About this task:
Look through the data below, and copy each line that carries the word "Given".

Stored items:
○ ○ ○ ○ ○

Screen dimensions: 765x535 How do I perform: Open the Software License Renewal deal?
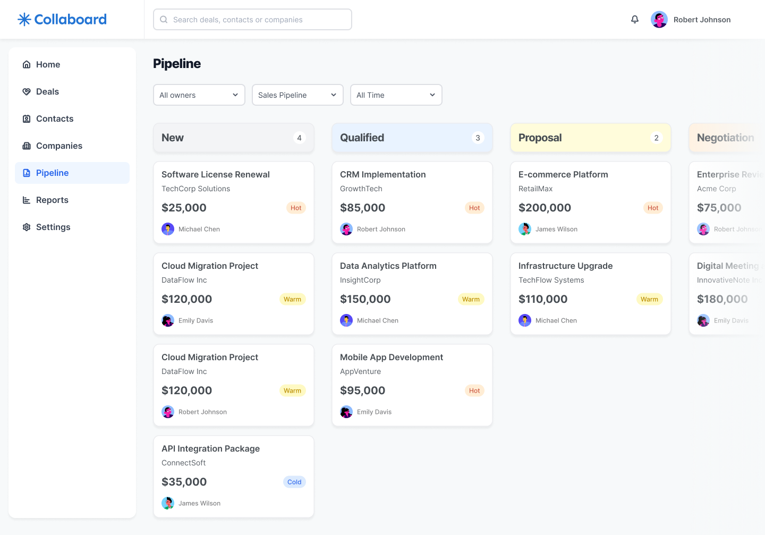(216, 175)
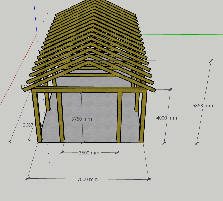
Task: Click the right inner door post
Action: 119,116
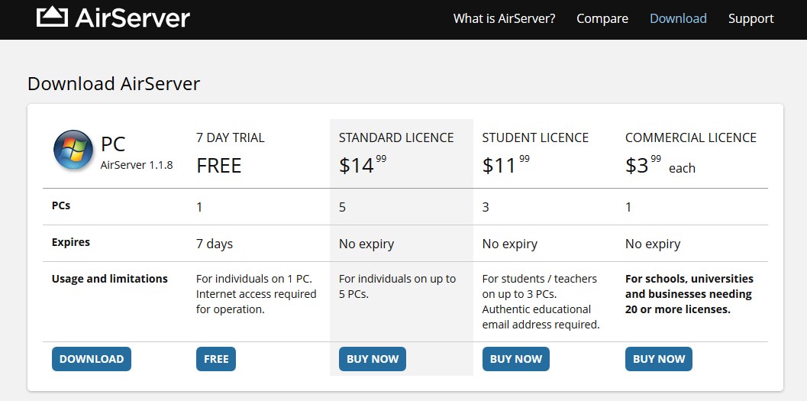Click the COMMERCIAL LICENCE heading
This screenshot has width=807, height=401.
coord(690,137)
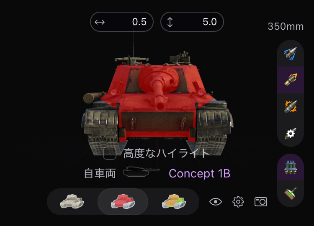Image resolution: width=314 pixels, height=226 pixels.
Task: Select the triple-shell ammo rack icon
Action: tap(291, 167)
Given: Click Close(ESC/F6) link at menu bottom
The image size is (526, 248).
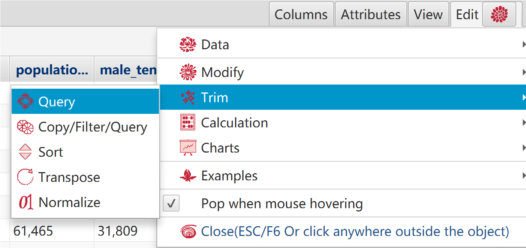Looking at the screenshot, I should (x=355, y=231).
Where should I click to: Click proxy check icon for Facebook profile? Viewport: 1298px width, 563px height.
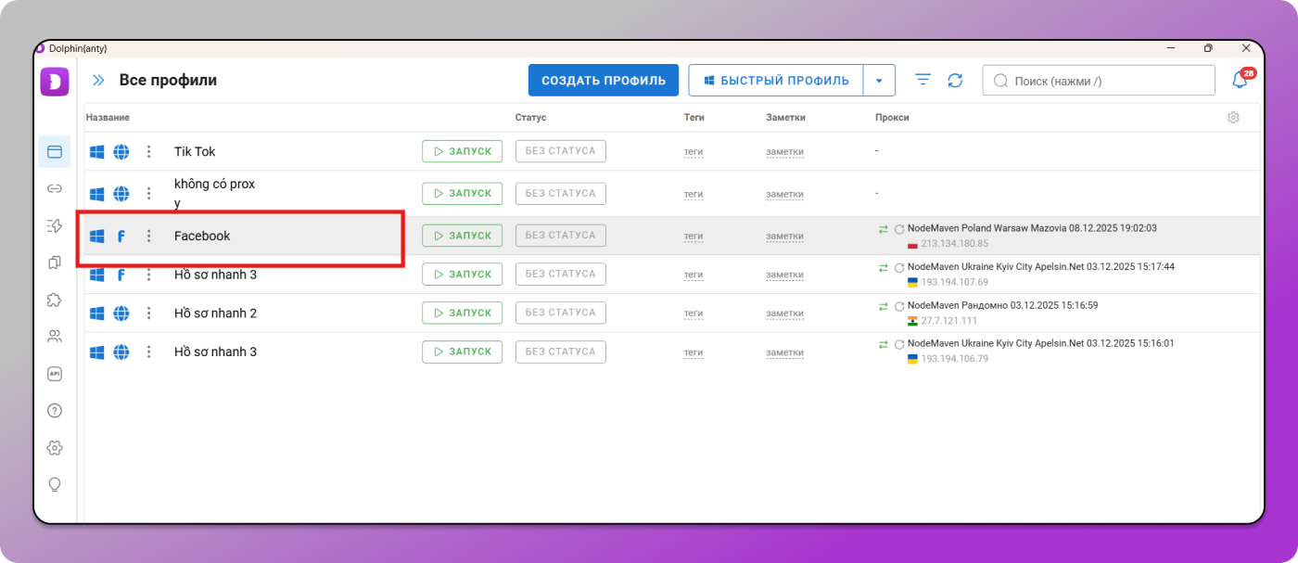point(899,229)
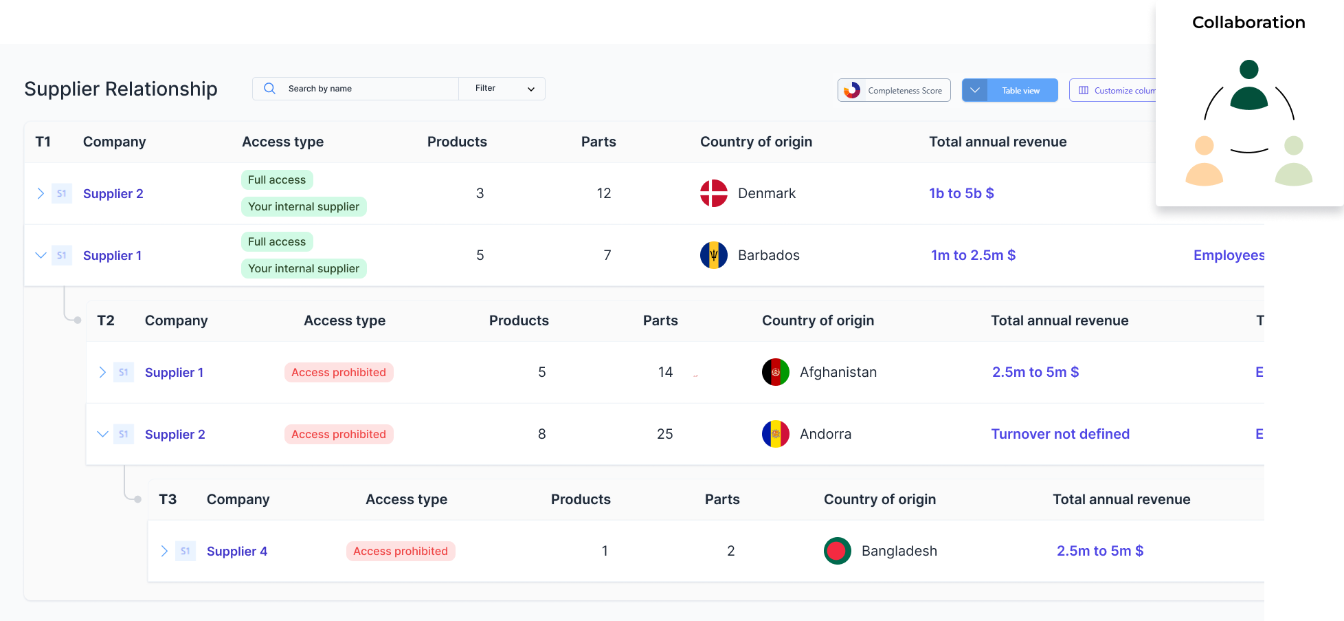Click the S1 badge beside Supplier 4
The image size is (1344, 621).
point(186,551)
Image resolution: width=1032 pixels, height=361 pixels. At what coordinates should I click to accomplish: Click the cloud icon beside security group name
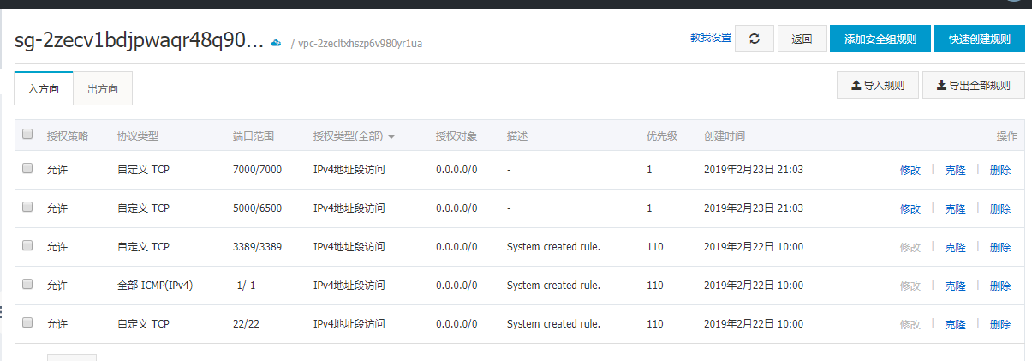coord(276,43)
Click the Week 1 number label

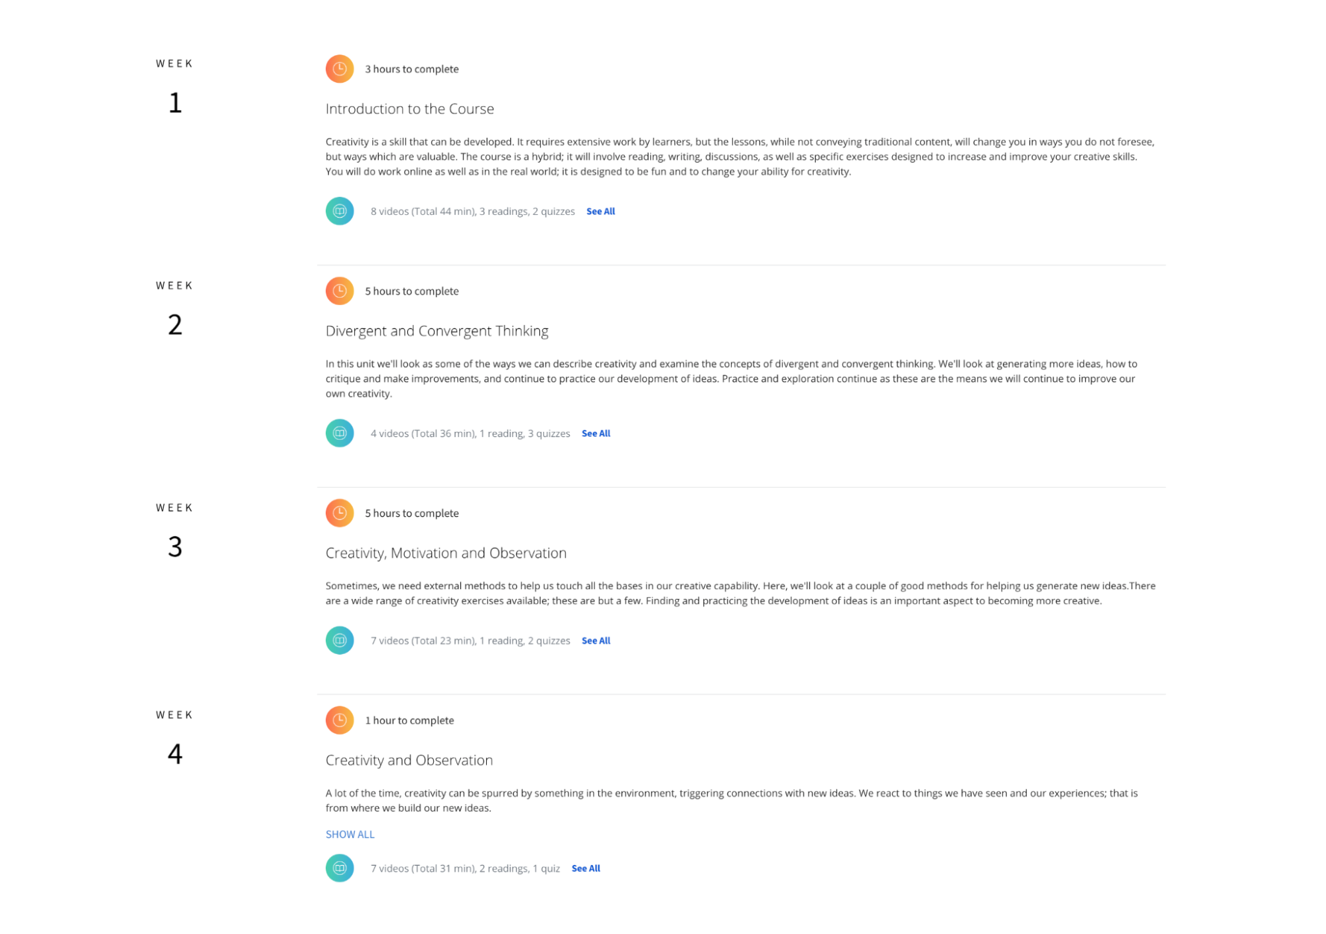(175, 103)
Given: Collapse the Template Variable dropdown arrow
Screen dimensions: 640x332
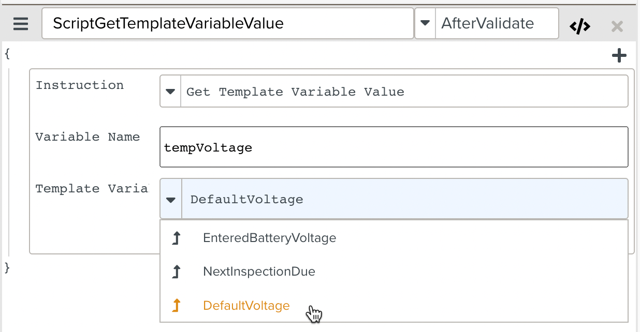Looking at the screenshot, I should pos(171,200).
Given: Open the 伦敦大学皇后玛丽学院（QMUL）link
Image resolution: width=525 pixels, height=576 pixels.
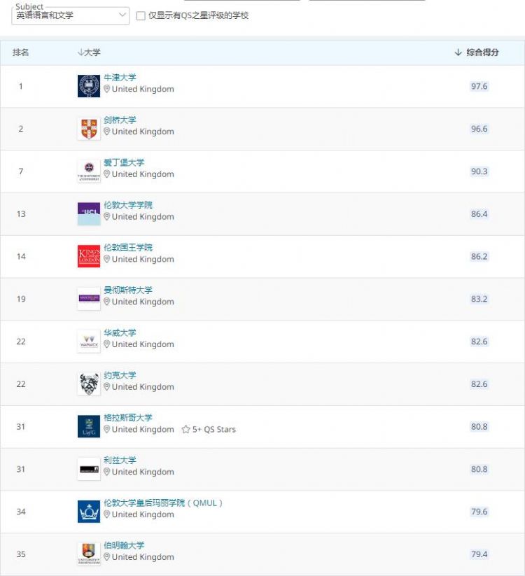Looking at the screenshot, I should click(x=163, y=503).
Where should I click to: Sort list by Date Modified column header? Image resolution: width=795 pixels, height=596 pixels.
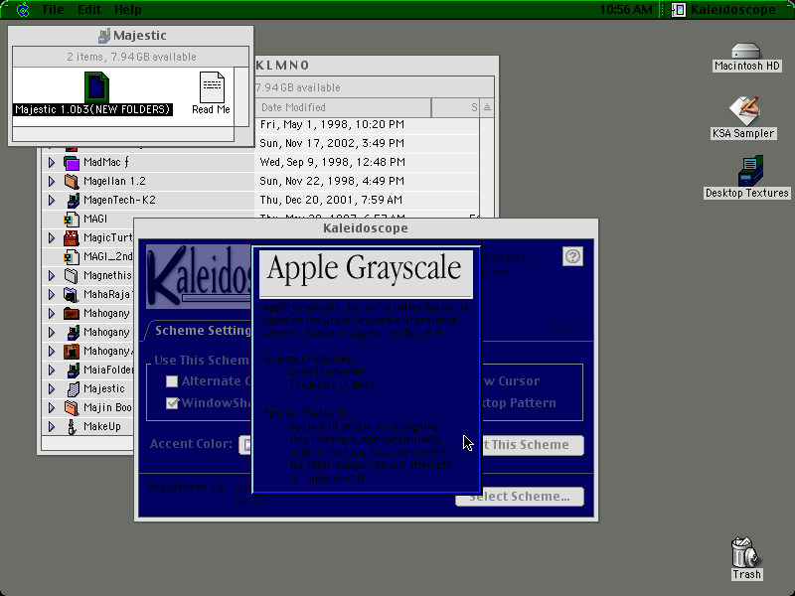click(343, 107)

○ ○ ○ ○ ○

Solution to this problem:
Given: Click Close(ESC/F6) link at menu bottom
Given: Collapse the Template Variable dropdown arrow
Given: Open the 伦敦大学皇后玛丽学院（QMUL）link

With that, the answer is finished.